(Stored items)
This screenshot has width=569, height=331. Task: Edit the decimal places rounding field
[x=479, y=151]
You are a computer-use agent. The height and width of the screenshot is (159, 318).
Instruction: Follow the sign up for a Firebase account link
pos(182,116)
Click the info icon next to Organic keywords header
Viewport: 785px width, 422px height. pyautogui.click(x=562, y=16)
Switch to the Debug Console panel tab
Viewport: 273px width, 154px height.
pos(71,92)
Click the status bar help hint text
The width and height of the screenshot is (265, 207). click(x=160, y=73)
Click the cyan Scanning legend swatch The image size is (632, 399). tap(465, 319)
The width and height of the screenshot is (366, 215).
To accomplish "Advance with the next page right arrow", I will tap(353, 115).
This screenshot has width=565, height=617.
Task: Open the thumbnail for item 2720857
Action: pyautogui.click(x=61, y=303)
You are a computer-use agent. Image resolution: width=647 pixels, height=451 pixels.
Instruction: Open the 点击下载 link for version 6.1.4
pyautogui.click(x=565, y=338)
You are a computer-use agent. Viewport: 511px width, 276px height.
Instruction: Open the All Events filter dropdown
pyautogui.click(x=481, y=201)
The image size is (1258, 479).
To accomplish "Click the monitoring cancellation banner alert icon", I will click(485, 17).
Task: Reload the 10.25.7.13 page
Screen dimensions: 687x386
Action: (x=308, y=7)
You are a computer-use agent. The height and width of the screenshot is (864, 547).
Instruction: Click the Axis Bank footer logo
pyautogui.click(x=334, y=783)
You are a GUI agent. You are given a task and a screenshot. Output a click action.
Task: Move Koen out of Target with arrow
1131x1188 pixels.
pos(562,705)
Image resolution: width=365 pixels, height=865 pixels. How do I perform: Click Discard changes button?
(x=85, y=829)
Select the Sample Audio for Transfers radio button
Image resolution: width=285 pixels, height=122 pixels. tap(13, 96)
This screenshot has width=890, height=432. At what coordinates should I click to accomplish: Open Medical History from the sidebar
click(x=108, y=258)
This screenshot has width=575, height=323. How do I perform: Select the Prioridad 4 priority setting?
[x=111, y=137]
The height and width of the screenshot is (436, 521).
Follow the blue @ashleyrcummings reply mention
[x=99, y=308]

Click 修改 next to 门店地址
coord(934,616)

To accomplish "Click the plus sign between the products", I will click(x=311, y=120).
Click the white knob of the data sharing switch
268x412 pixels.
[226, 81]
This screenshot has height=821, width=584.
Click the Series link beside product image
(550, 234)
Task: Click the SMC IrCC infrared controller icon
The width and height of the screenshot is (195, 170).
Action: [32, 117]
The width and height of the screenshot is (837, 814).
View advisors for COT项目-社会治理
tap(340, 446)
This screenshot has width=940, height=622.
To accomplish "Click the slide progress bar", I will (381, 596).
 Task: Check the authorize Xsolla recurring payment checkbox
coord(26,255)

◆ **The task**: The lines above should be duplicated exactly.

◆ **Your response**:
This screenshot has width=569, height=331. Task: Edit the decimal places rounding field
[x=479, y=151]
You are a computer-use agent. The height and width of the screenshot is (159, 318).
Instruction: Follow the sign up for a Firebase account link
pos(182,116)
Click the info icon next to Organic keywords header
Viewport: 785px width, 422px height. pyautogui.click(x=562, y=16)
Switch to the Debug Console panel tab
Viewport: 273px width, 154px height.
pos(71,92)
Click the status bar help hint text
The width and height of the screenshot is (265, 207). click(x=160, y=73)
Click the cyan Scanning legend swatch The image size is (632, 399). tap(465, 319)
The width and height of the screenshot is (366, 215).
To accomplish "Advance with the next page right arrow", I will tap(353, 115).
This screenshot has width=565, height=617.
Task: Open the thumbnail for item 2720857
Action: pyautogui.click(x=61, y=303)
You are a computer-use agent. Image resolution: width=647 pixels, height=451 pixels.
Instruction: Open the 点击下载 link for version 6.1.4
pyautogui.click(x=565, y=338)
You are a computer-use agent. Viewport: 511px width, 276px height.
Instruction: Open the All Events filter dropdown
pyautogui.click(x=481, y=201)
The image size is (1258, 479).
To accomplish "Click the monitoring cancellation banner alert icon", I will click(485, 17).
Task: Reload the 10.25.7.13 page
Screen dimensions: 687x386
Action: (x=308, y=7)
You are a computer-use agent. The height and width of the screenshot is (864, 547).
Instruction: Click the Axis Bank footer logo
pyautogui.click(x=334, y=783)
You are a GUI agent. You are given a task and a screenshot. Output a click action.
Task: Move Koen out of Target with arrow
1131x1188 pixels.
pos(562,705)
Image resolution: width=365 pixels, height=865 pixels. How do I perform: Click Discard changes button?
(x=85, y=829)
Select the Sample Audio for Transfers radio button
Image resolution: width=285 pixels, height=122 pixels. tap(13, 96)
This screenshot has width=890, height=432. At what coordinates should I click to accomplish: Open Medical History from the sidebar
click(x=108, y=258)
This screenshot has width=575, height=323. How do I perform: Select the Prioridad 4 priority setting?
[x=111, y=137]
The height and width of the screenshot is (436, 521).
Follow the blue @ashleyrcummings reply mention
[x=99, y=308]

Click 修改 next to 门店地址
coord(934,616)

To accomplish "Click the plus sign between the products", I will click(x=311, y=120).
Click the white knob of the data sharing switch
268x412 pixels.
[226, 81]
This screenshot has height=821, width=584.
Click the Series link beside product image
(550, 234)
Task: Click the SMC IrCC infrared controller icon
The width and height of the screenshot is (195, 170).
Action: [32, 117]
The width and height of the screenshot is (837, 814).
View advisors for COT项目-社会治理
tap(340, 446)
This screenshot has width=940, height=622.
To accomplish "Click the slide progress bar", I will (381, 596).
 Task: Check the authorize Xsolla recurring payment checkbox
coord(26,255)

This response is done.